*Selected passage:*
Race weekend started early Thursday morning with the 960km drive to East London. I arrived at about 3pm, checked into the hotel and headed down to the beachfront for a short run to stretch the legs. It felt awesome to be down there and in good shape ready to race.
The swim course was open on Friday morning and I took the opportunity to get my first surf swim under my belt. It was an interesting experience to say the least. The first 5 minutes scared the living daylights out of me! The sea was quite rough and very cold (I’m really glad I bought a wetsuit the week before after considering not getting one for this race!). Once I got into my rhythm I settled and quite enjoyed it but those first 5 minutes made me realise I was in for a tough swim on Sunday. I registered and attended the race briefing on Friday night. I also forgot to mention that I had dyed my hair pink for the weekend in support of the PinkDrive who I was racing in support of.
The weather forecast for the weekend was heavy rain and for once the weatherman got it right. It rained all Friday night in East London. The weather was starting to make me very nervous. Saturday morning saw the first Irongirl South Africa run and the weather was superb. Not a breath of wind and the sun was shining. Everyone was secretly hoping this is what it would be like on Sunday morning. As soon as the race finished the wind picked up and it started raining. Again. In the space of 10 minutes the weather had gone from great to terrible.
I spent the day around the hotel getting my transition bags packed and ready for the next day. The nerves were starting to kick in really badly by lunch time on Saturday. I was cranky and irritable and just wanted to get racing. I hate pre race nerves. I think I’m not very pleasant to be around the day before a big race. Bike check in on Saturday afternoon went smoothly. Got my bike and transition bags racked just before it started raining again. It rained all night again.
I actually slept well Saturday night. I woke up Sunday morning and the first thing I did was head to the window to see what the weather had in store for us. It was overcast and dry but the wind was pumping. I had breakfast and headed down to the start. The excitement and nerves were really starting to build. Last check of the bike and transition bags. Before I knew it I was suiting up, photos were being taken and we were ready to get started.
We headed down to the beach. 7am and off went the pros. We were the next group off at 7:15. Over the timing mat and to the start line. Even with the wind the sea was flat. The pier to the right of the swim start was providing a bit of protection from the westerly. The ten minutes of waiting took forever. Eventually the gun went and we were off.
My strategy in the swim was to stay out of the heavy traffic and to get out of the water feeling good. The swim to the first buoy is always a bit of a scramble. The first thing that struck me was how cold the water was. It was definitely colder than Friday. We turned left and I was soon into my rhythm and was going really well. Got to the second buoy, turned left and this is where things started getting interesting. I can only breathe on my left and that’s the side the swells were coming from on the way back. I drank serious amounts of water between buoy 3 and 4. I was seriously relieved to reach the last buoy and turn for the beach. I got onto the beach, looked at my watch and saw that I had done the swim in 37 minutes.

*How to complete this task:*
Rewrite the stretch of the race report above from "I spent the" through "all night again.", substituting "gear bags" for "transition bags".

*Supplied information:*
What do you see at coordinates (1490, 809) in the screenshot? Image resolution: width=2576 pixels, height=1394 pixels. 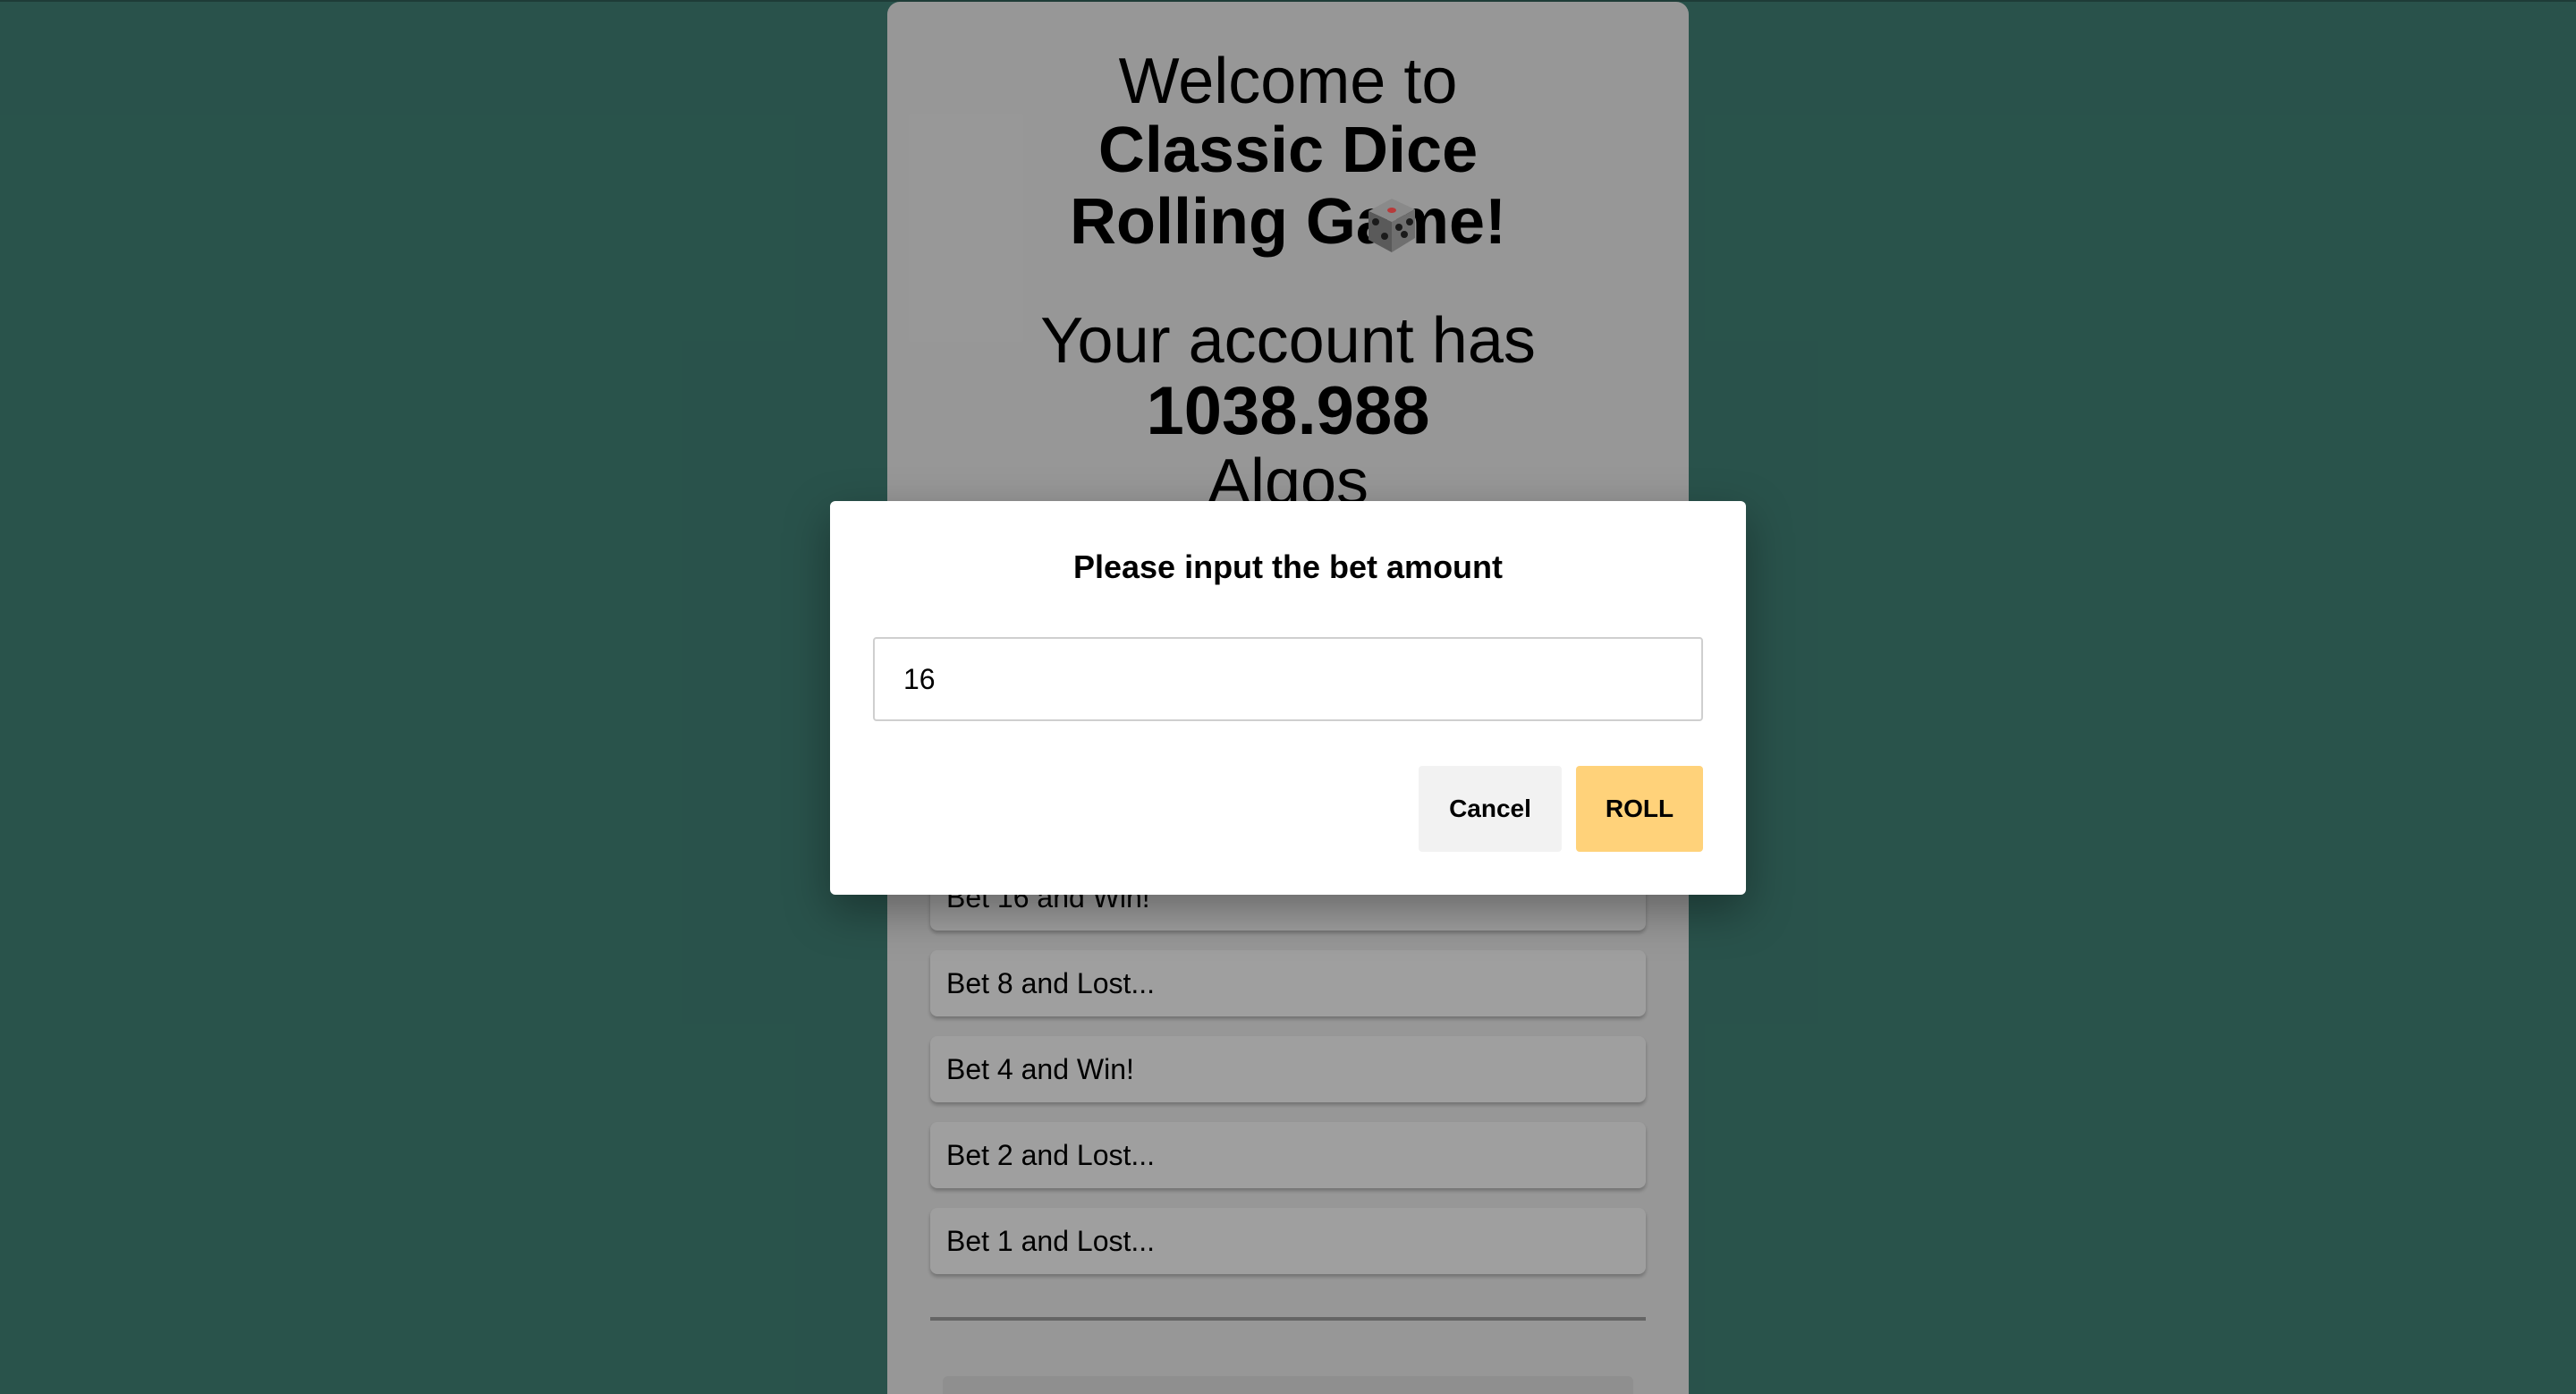 I see `cancel-button: Cancel` at bounding box center [1490, 809].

*Exercise result:*
I spent the day around the hotel getting my gear bags packed and ready for the next day. The nerves were starting to kick in really badly by lunch time on Saturday. I was cranky and irritable and just wanted to get racing. I hate pre race nerves. I think I’m not very pleasant to be around the day before a big race. Bike check in on Saturday afternoon went smoothly. Got my bike and gear bags racked just before it started raining again. It rained all night again.